Scrapy fits this pattern by extracting each detail URL from the listing response and scheduling follow-up requests via response.follow(). Each detail response is parsed by a dedicated callback that yields one structured item, while the listing callback continues walking pagination until the next-page link disappears.

Markup and URL structures change frequently on job boards, and many sites use relative links or multiple hostnames (for example www and jobs). Keep the crawl constrained to the intended domain, normalize text to remove noisy whitespace, throttle requests to avoid rate limiting, and expect JavaScript-rendered descriptions to require an underlying API endpoint rather than HTML parsing.
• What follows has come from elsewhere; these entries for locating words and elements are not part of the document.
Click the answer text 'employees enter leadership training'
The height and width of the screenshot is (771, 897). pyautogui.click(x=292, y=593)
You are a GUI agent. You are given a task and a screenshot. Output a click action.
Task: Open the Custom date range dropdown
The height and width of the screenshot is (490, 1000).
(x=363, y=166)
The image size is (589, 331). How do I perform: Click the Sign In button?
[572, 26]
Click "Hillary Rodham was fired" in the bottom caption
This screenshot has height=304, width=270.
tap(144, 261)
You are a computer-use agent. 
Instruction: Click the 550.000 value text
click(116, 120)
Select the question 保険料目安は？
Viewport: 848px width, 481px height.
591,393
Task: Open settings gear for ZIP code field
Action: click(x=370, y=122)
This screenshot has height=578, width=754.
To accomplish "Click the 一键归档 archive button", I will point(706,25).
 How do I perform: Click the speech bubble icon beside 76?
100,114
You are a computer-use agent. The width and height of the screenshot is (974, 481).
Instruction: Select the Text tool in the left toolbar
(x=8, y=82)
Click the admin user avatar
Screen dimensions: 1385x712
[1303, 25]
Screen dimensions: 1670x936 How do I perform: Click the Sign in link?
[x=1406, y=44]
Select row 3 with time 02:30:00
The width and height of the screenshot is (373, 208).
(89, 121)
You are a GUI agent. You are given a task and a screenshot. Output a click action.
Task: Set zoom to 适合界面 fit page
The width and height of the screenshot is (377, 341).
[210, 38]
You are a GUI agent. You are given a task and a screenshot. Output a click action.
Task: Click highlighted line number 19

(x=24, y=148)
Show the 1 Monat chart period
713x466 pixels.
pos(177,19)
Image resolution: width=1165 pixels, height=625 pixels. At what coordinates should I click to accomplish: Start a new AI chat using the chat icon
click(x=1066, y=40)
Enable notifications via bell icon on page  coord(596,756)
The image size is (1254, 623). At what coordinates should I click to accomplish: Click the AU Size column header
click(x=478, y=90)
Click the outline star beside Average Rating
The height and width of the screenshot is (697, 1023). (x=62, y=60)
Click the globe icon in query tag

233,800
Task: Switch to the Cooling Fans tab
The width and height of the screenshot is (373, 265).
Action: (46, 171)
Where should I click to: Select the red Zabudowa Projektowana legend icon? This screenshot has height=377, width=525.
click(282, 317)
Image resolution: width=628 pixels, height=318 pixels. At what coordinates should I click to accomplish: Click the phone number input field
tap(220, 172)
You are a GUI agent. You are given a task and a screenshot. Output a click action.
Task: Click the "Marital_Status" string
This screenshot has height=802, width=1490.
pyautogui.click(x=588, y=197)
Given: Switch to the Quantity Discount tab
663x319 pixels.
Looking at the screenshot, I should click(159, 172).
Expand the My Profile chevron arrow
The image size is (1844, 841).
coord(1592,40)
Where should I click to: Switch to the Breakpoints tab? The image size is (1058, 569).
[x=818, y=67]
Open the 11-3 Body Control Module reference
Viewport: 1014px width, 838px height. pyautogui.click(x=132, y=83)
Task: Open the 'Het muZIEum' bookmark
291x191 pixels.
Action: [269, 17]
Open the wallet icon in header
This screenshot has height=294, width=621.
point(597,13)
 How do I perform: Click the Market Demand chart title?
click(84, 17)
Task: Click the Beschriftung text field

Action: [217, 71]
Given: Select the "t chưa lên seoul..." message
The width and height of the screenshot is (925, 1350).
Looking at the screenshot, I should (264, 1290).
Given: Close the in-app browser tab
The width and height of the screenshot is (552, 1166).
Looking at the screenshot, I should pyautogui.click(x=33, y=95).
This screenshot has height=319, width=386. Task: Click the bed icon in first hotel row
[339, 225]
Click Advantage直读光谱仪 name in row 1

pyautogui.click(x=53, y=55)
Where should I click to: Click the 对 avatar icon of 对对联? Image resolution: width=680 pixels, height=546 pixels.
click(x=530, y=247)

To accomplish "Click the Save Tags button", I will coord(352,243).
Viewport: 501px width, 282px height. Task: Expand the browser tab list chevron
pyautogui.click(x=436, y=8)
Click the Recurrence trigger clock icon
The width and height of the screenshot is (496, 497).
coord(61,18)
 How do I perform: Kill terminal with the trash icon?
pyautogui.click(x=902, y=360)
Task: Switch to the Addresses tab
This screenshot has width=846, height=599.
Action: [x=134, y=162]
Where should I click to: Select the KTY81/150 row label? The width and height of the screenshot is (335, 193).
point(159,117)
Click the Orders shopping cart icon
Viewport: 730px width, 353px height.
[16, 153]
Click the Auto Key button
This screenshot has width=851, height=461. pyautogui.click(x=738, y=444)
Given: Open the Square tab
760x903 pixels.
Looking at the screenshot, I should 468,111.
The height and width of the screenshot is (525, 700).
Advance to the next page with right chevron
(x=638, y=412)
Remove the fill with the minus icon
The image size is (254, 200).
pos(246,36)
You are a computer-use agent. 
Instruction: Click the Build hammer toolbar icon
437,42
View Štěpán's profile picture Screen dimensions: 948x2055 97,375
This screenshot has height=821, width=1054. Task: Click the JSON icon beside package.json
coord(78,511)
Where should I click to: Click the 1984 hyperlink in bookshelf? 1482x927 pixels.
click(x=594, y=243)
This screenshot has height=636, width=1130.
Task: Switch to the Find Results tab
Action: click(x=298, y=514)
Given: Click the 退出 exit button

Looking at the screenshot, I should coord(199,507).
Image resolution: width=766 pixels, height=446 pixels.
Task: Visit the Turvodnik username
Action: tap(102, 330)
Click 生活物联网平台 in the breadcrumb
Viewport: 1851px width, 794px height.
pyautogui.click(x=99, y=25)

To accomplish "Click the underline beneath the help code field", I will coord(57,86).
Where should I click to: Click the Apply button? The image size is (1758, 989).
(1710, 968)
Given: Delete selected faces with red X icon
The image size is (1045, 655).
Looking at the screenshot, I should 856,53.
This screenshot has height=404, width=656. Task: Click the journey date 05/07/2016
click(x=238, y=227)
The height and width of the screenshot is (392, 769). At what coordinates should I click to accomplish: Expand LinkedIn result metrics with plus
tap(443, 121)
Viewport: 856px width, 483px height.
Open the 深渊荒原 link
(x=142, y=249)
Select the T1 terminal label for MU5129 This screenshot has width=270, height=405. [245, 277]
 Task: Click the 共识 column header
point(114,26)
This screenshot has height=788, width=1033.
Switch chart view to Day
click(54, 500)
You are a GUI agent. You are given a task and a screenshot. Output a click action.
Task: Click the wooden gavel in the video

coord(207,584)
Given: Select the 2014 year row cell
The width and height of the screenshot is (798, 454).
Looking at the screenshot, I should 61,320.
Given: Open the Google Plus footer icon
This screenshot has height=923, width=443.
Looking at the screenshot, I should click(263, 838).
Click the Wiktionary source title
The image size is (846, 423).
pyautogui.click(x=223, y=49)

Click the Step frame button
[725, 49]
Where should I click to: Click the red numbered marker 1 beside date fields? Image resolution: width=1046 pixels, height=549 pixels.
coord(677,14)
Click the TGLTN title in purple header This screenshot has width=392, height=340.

Steps to scrape job listings with detail pages in Scrapy:

  1. Generate a spider for the job board domain.
    $ scrapy genspider jobs app.internal.example
    Created spider 'jobs' using template 'basic' in module:
      job_board.spiders.jobs
  2. Open the spider file for editing.
    $ vi job_board/spiders/jobs.py
  3. Replace the spider code with a two-stage crawl that follows each job card link.
    import scrapy
     
     
    def join_clean_text(texts):
        parts = []
        for text in texts:
            cleaned = text.strip()
            if cleaned:
                parts.append(cleaned)
        return " ".join(parts)
     
     
    class JobsSpider(scrapy.Spider):
        name = "jobs"
        allowed_domains = ["app.internal.example"]
        start_urls = ["http://app.internal.example:8000/jobs/"]
     
        custom_settings = {
            "DOWNLOAD_DELAY": 1.0,
            "CONCURRENT_REQUESTS_PER_DOMAIN": 2,
        }
     
        def parse(self, response):
            for card in response.css("article.job"):
                detail_href = card.css("a::attr(href)").get()
                if not detail_href:
                    continue
                yield response.follow(detail_href, callback=self.parse_job)
     
            next_href = response.css("a.next::attr(href)").get()
            if next_href:
                yield response.follow(next_href, callback=self.parse)
     
        def parse_job(self, response):
            description = join_clean_text(
                response.css("div.job-description ::text").getall()
            )
            yield {
                "title": response.css("h1::text").get(default="").strip(),
                "team": response.css(".team::text").get(default="").strip(),
                "location": response.css(".location::text").get(default="").strip(),
                "description": description,
                "url": response.url,
            }

    response.follow() resolves relative href values against the current page URL.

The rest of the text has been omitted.